Dans son avis 142 sur le consentement lors des examens gynécologiques, publié ce 29 mars, le Comité consultatif national d’éthique (CCNE) invite à passer d’un consentement « tacite ou présumé » à un consentement « explicite et différencié pour chaque examen pratiqué durant une consultation ».
Saisi par Matignon en juillet 2022 alors que plusieurs plaintes pour viols visant des praticiens avaient fait réagir la profession, le CCNE a complété un précédent avis de 2021 (le 136) sur « l’évolution des enjeux éthiques relatifs au consentement dans le soin », en allant « plus loin », notamment dans le « champ de l’extrême intime », en jeu lors des examens urogénitaux ou ano-rectaux, explique la juriste Karine Lefeuvre, vice-présidente du CCNE et co-rapportrice du nouvel avis.
Des examens « difficiles à subir et complexes à réaliser »
La trentaine d’auditions menées par le CCNE a été effectuée alors qu’il existait un « risque de rupture du dialogue avec une colère des associations et une colère des collèges professionnels », rappelle-t-elle, insistant sur la « recherche du juste équilibre » porté par l’avis sur un sujet « de respect et de considération mutuelle ». Le texte vise ainsi à offrir un « cadre respectueux et sécurisant » pour les patients et les professionnels, ajoute le philosophe Fabrice Gzil, également co-rapporteur.
Ces examens « difficiles à subir et complexes à réaliser », poursuit-il, réclament une « attention redoublée de savoir-être, de précaution et de tact ». Ils nécessitent « une écoute et une considération » de ce qui est exprimé, une « prise en compte de la pudeur et du besoin d’intimité », une « attention à la douleur » (notamment en cas d'endométriose) et enfin une « vigilance » sur le cadre et les conditions concrètes de réalisation de l’examen, liste le philosophe.
L’avis ne se positionne pas en faveur d’un consentement écrit. « Ce n’est pas de nature à restaurer la confiance », juge Fabrice Gzil.
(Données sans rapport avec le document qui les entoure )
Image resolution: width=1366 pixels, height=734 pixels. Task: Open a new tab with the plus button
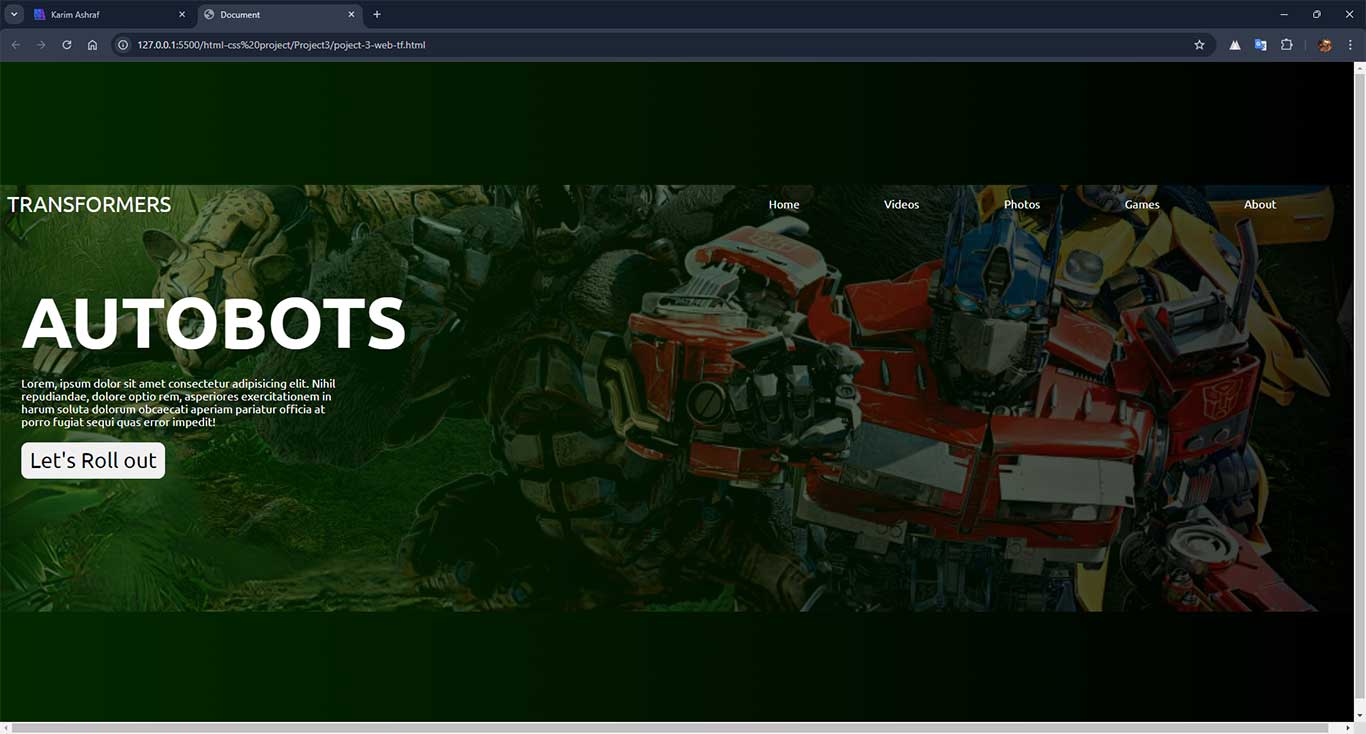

Mais, d’un consentement « tacite ou présumé » qui « n’est plus acceptable », les professionnels doivent passer à un consentement « explicite et différencié » à chaque examen. Cette approche suppose une « information préalable » sur le pourquoi de l’examen, sur l’information recherchée, sur son déroulement ou sur les douleurs éventuelles et une prise en compte des réticences ou des refus, indique-t-il.
L’absence de consentement écrit « pousse au dialogue » et l’oralité « permet d’expliquer », estime le Pr Jean-François Delfraissy. Le président du CCNE plaide pour que les soignants ne considèrent jamais le « consentement comme acquis ». Des précautions particulières doivent également être prises « lorsque des élèves ou des étudiants réalisent ou assistent à des examens », est-il précisé.
L’avis ne plaide en revanche pas pour la présence systématique d’un tiers lors des examens, même si cette option reste possible pour les mineures notamment, mais aussi pour les personnes « en situation particulière de vulnérabilité », telles que les personnes en situation de handicap ou les victimes de violences sexuelles. Cette présence peut être à double tranchant : cela « peut être rassurant » ou « être une interférence dans le soin », analyse Fabrice Gzil.
Rétablir la relation de confiance entre soignants et soignés
L’enjeu de cet avis est notamment celui de la confiance entre soignant et soigné, rappelle Karine Lefeuvre, invitant à ne pas « minimiser la parole des femmes ». Un levier de cette confiance relève de la démocratie participative avec une intervention des patients dans la formation des professionnels, mais aussi via des chartes et recommandations des sociétés savantes qui « gagneraient à être co-construites avec les patients », poursuit-elle.
Dans deux recommandations spécifiques aux autorités (ministères de la Santé et de l’Enseignement supérieur et de la Recherche), l’avis plaide aussi pour la mise en place des « conditions organisationnelles » nécessaires pour l’application des recommandations du CCNE. Il faut notamment, détaille le Pr Delfraissy, du « temps pour la discussion » et des « locaux adaptés » au respect de la pudeur et de l’intimité, avec par exemple un espace pour se déshabiller.
Le CCNE appelle également à « mieux considérer la formation (des étudiants en médecine, NDLR) aux humanités et à l’éthique du soin », poursuit son président. Ce qui se joue, estime-t-il, c’est la relation entre soignants et patients. Beaucoup de changements et d’innovations se développent « en laissant de côté le temps humain pourtant essentiel », juge-t-il, avant de suggérer que le CCNE pourrait se saisir de cet enjeu de confiance entre professionnels de santé et patients dans un futur avis.